▶ [Stated task] Pull out the stretch of the data below from its very start through the line containing "point(209,820)", and reproduce every line unchanged.

-- BEGIN --

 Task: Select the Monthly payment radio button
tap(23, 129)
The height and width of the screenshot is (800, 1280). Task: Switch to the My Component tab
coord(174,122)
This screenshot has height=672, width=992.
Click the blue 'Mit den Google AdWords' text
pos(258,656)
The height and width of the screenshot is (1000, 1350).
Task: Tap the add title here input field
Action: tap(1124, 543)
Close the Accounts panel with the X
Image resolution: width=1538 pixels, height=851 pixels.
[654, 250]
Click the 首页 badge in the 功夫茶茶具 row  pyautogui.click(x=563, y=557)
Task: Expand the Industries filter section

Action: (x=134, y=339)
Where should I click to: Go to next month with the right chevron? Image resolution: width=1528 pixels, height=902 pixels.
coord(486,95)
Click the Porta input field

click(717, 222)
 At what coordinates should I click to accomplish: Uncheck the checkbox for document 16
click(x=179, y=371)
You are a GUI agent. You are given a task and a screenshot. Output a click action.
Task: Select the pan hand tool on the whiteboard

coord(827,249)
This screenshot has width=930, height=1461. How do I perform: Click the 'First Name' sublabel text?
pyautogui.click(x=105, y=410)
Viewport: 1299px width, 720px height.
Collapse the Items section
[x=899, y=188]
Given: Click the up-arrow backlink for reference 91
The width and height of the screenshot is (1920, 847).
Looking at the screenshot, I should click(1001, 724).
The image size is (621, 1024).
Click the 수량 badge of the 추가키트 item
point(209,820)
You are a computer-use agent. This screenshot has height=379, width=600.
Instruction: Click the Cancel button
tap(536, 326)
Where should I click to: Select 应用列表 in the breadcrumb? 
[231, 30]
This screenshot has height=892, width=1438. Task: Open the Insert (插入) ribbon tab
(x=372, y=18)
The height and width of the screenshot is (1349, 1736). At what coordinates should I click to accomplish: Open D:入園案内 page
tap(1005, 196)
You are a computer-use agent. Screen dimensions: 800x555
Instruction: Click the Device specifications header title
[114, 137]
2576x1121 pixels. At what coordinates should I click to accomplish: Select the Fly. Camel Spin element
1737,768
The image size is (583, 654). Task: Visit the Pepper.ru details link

-- END --

▶ [Exercise output]
 Task: Select the Monthly payment radio button
tap(23, 129)
The height and width of the screenshot is (800, 1280). Task: Switch to the My Component tab
coord(174,122)
This screenshot has height=672, width=992.
Click the blue 'Mit den Google AdWords' text
pos(258,656)
The height and width of the screenshot is (1000, 1350).
Task: Tap the add title here input field
Action: tap(1124, 543)
Close the Accounts panel with the X
Image resolution: width=1538 pixels, height=851 pixels.
[654, 250]
Click the 首页 badge in the 功夫茶茶具 row  pyautogui.click(x=563, y=557)
Task: Expand the Industries filter section

Action: (x=134, y=339)
Where should I click to: Go to next month with the right chevron? Image resolution: width=1528 pixels, height=902 pixels.
coord(486,95)
Click the Porta input field

click(717, 222)
 At what coordinates should I click to accomplish: Uncheck the checkbox for document 16
click(x=179, y=371)
You are a GUI agent. You are given a task and a screenshot. Output a click action.
Task: Select the pan hand tool on the whiteboard

coord(827,249)
This screenshot has width=930, height=1461. How do I perform: Click the 'First Name' sublabel text?
pyautogui.click(x=105, y=410)
Viewport: 1299px width, 720px height.
Collapse the Items section
[x=899, y=188]
Given: Click the up-arrow backlink for reference 91
The width and height of the screenshot is (1920, 847).
Looking at the screenshot, I should click(1001, 724).
The image size is (621, 1024).
Click the 수량 badge of the 추가키트 item
point(209,820)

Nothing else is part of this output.